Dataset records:
* Begin *
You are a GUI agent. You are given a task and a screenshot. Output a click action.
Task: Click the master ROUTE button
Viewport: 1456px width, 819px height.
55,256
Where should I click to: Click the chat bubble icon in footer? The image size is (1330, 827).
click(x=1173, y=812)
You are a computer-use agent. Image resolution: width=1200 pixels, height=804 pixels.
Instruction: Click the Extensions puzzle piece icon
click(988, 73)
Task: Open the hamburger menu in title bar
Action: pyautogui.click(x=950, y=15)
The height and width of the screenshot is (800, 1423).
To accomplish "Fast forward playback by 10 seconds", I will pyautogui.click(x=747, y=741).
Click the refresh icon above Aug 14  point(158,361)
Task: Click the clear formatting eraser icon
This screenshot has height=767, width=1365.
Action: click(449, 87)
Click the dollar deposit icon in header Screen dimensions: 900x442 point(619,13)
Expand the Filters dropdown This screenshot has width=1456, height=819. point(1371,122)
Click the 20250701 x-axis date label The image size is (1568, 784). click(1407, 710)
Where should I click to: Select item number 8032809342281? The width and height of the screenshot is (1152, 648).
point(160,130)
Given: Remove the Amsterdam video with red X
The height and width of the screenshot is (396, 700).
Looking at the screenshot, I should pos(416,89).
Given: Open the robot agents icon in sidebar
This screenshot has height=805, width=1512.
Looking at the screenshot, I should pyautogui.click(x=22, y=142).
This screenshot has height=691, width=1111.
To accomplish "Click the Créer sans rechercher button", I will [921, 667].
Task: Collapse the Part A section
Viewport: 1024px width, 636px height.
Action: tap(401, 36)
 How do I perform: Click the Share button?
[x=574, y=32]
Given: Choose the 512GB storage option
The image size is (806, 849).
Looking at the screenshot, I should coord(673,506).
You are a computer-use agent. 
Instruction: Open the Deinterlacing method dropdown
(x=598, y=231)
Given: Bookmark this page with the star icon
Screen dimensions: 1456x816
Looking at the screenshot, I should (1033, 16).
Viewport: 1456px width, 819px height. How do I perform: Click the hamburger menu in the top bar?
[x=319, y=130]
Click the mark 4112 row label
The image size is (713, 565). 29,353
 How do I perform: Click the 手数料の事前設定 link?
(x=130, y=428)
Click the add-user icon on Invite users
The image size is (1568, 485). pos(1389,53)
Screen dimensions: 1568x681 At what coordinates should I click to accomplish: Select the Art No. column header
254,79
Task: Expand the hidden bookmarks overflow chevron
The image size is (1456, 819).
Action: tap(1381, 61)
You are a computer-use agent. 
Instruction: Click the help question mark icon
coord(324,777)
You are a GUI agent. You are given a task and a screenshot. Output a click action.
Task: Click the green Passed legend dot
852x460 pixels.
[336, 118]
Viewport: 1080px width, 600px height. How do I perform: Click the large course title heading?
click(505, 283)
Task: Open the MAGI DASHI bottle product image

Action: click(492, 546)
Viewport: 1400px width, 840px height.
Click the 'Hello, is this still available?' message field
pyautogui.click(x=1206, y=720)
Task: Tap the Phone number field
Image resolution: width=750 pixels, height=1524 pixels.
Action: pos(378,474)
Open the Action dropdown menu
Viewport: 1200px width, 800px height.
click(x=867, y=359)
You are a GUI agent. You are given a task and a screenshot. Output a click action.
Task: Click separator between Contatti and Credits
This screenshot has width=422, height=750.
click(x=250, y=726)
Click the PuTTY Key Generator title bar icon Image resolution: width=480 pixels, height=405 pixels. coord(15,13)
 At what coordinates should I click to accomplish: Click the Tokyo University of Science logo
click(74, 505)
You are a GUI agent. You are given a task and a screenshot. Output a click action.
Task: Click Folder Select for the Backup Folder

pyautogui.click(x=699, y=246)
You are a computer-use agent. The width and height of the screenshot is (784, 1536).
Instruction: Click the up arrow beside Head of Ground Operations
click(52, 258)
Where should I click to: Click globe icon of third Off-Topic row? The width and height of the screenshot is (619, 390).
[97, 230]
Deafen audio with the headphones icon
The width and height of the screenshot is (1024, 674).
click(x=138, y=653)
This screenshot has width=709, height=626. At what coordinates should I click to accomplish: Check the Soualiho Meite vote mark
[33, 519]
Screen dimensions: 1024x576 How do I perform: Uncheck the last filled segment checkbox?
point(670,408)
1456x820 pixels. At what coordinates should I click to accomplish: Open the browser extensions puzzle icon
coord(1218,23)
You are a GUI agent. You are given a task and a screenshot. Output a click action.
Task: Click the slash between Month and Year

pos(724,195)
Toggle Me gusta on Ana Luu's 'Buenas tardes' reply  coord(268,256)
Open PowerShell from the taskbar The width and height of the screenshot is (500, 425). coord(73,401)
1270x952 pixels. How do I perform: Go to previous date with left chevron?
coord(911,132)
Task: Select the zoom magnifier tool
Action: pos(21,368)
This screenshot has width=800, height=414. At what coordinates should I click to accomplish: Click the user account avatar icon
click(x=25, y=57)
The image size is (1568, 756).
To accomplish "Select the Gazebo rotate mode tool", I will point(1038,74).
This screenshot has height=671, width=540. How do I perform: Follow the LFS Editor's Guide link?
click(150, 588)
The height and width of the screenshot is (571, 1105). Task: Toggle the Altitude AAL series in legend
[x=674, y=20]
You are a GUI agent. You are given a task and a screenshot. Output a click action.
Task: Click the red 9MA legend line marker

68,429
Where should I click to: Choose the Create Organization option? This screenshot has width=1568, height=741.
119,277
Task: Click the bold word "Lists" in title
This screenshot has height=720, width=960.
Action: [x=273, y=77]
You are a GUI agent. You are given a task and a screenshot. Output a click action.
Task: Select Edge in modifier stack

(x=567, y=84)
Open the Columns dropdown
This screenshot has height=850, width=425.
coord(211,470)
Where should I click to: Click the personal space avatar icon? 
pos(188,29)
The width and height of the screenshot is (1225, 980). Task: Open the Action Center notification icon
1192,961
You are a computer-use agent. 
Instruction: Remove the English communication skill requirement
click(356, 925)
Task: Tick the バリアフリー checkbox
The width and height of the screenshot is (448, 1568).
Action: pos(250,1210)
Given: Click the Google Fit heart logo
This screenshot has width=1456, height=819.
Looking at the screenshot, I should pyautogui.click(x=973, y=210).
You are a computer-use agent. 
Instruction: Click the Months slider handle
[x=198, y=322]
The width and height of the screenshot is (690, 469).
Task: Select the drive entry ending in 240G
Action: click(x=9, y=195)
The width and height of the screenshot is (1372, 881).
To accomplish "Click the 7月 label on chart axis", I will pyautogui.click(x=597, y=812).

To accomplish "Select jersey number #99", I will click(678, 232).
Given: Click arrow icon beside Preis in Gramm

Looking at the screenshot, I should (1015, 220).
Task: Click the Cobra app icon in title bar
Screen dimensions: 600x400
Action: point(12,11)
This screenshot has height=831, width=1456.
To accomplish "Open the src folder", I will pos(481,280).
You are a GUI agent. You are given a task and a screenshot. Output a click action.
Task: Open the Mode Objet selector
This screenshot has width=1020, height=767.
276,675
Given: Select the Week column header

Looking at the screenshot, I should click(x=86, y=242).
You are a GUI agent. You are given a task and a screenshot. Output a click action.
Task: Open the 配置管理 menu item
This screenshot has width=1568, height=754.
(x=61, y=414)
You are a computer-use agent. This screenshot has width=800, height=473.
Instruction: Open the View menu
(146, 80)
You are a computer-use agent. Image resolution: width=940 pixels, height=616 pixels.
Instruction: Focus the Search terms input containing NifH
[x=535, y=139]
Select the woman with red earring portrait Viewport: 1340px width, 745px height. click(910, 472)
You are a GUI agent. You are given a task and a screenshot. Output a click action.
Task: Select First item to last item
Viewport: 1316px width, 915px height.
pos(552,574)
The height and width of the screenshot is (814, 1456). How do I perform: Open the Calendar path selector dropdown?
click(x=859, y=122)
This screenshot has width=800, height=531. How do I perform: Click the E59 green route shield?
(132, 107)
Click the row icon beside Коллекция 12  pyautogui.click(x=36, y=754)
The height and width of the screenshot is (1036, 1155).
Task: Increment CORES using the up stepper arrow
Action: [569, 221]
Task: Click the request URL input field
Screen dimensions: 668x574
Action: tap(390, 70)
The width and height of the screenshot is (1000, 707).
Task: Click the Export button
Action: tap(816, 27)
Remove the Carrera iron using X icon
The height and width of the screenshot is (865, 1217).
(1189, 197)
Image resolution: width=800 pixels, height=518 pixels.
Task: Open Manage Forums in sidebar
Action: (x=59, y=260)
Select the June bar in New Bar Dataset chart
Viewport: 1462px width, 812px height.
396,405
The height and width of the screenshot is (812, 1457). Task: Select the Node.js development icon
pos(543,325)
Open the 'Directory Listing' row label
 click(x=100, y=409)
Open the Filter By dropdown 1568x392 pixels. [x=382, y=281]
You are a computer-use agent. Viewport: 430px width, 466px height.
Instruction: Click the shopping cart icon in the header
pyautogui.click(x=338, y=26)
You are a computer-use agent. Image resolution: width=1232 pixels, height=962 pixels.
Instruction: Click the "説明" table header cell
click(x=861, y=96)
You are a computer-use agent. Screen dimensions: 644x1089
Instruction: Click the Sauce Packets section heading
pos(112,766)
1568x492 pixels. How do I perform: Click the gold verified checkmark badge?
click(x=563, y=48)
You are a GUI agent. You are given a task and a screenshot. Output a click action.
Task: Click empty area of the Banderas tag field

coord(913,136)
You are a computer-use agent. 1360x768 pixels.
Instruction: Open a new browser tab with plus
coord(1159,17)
* End *
WORK INSTRUCTIONS =
Please filter the data above and copy every line that contains the word "avatar".

RESPONSE TO THIS TASK =
This screenshot has width=800, height=414. At what coordinates should I click to accomplish: Click the user account avatar icon
Where should I click to: Click the personal space avatar icon? 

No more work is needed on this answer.